» **Your objective**:
Reproduce the listing from its start through the line containing "Asian XHamster AV (670, 102)", both ends included, keeping the requests as they are but multiplying every coordinate in the answers by 1.9 and rounding to whole numbers, with halves rounded up. Leave the pictures out of your answer.

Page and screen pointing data
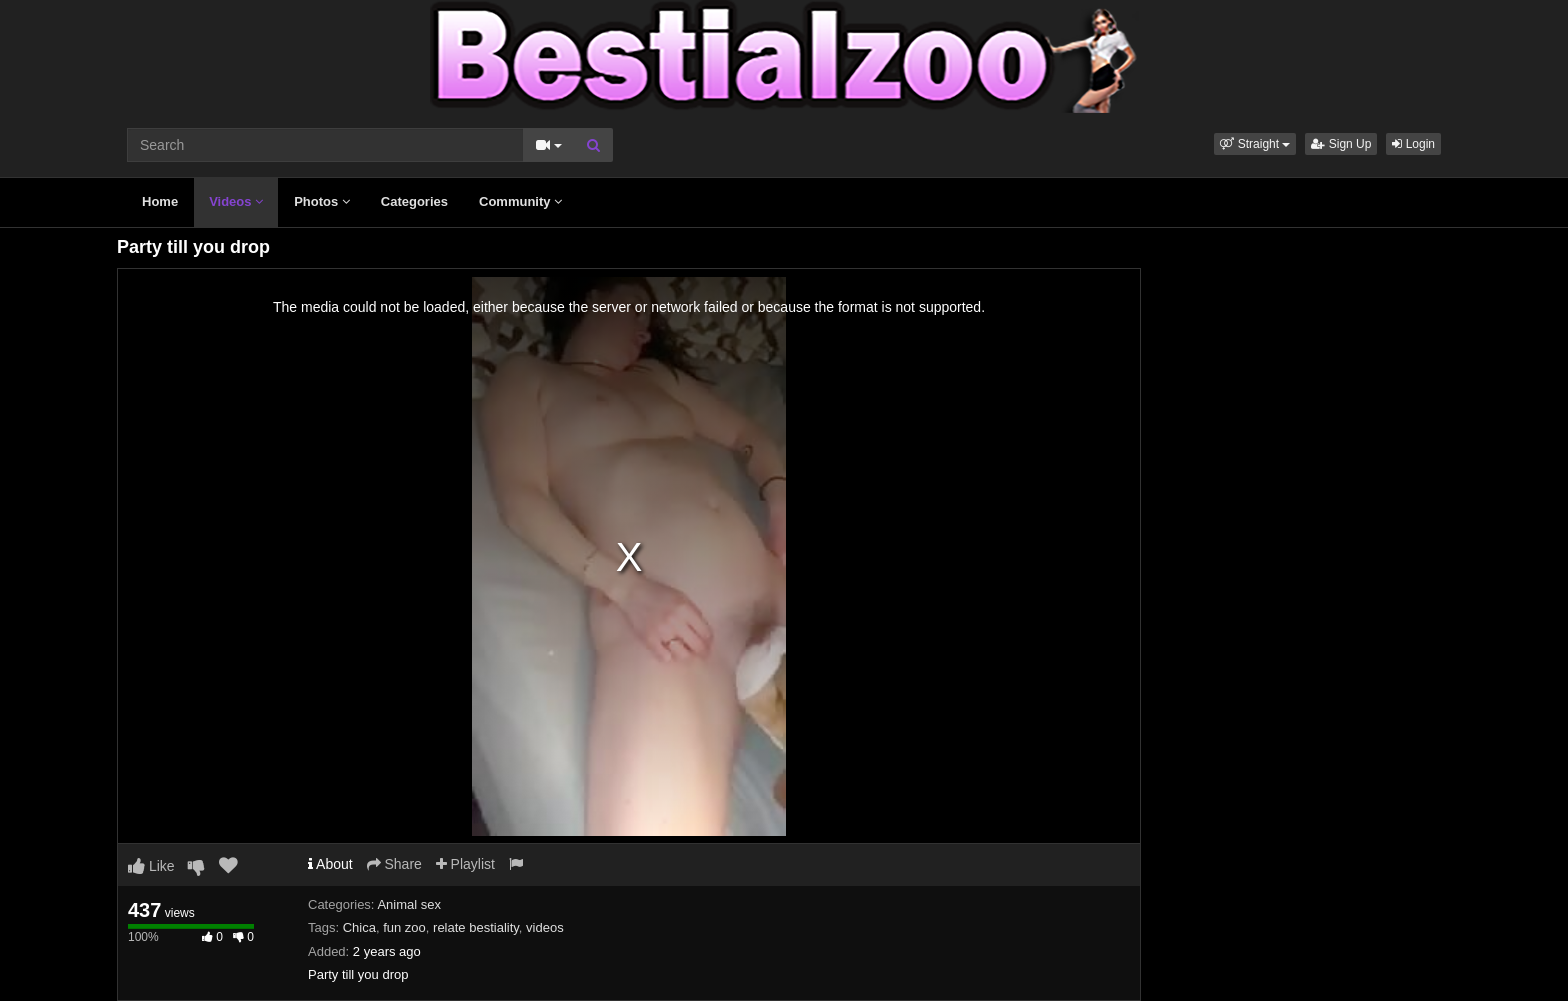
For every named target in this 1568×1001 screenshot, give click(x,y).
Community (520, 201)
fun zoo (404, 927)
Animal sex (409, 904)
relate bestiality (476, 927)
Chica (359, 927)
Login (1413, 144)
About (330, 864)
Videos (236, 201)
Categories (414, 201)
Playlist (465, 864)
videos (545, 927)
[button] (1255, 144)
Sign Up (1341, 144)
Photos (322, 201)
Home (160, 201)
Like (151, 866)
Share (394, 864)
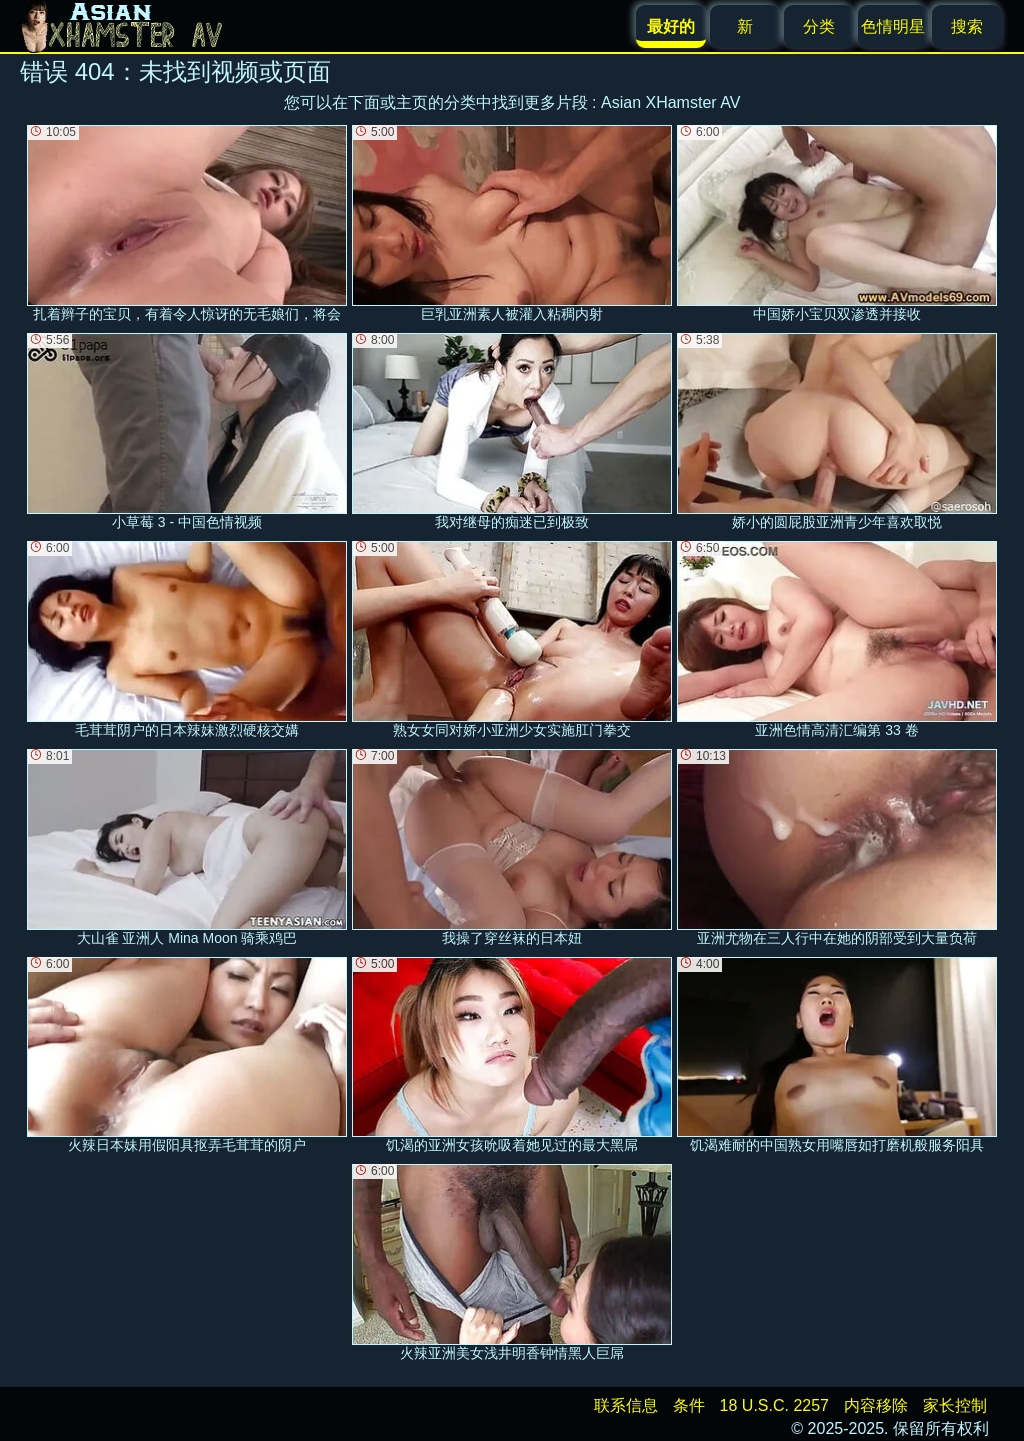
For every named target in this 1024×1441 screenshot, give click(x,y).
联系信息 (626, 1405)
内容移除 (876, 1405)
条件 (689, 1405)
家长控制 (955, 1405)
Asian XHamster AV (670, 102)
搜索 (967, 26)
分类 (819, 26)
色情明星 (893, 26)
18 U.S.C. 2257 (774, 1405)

» **Output for this task**:
For every named target in this 1568×1001 screenshot, give click(x,y).
Community (988, 382)
fun zoo (768, 1761)
Animal sex (777, 1718)
relate bestiality (904, 1761)
Chica (682, 1761)
Login (2685, 274)
About (627, 1642)
Videos (448, 382)
Categories (787, 382)
Playlist (884, 1642)
videos (1036, 1761)
[button] (2385, 274)
Sign Up (2548, 274)
Photos (612, 382)
Home (304, 382)
Like (287, 1645)
Share (749, 1642)
For every named target in this 1024×1441 screenshot, give click(x,y).
联系信息 (1189, 2670)
内容移除 (1664, 2670)
条件 (1309, 2670)
家长控制 (1815, 2670)
Asian XHamster AV (1273, 194)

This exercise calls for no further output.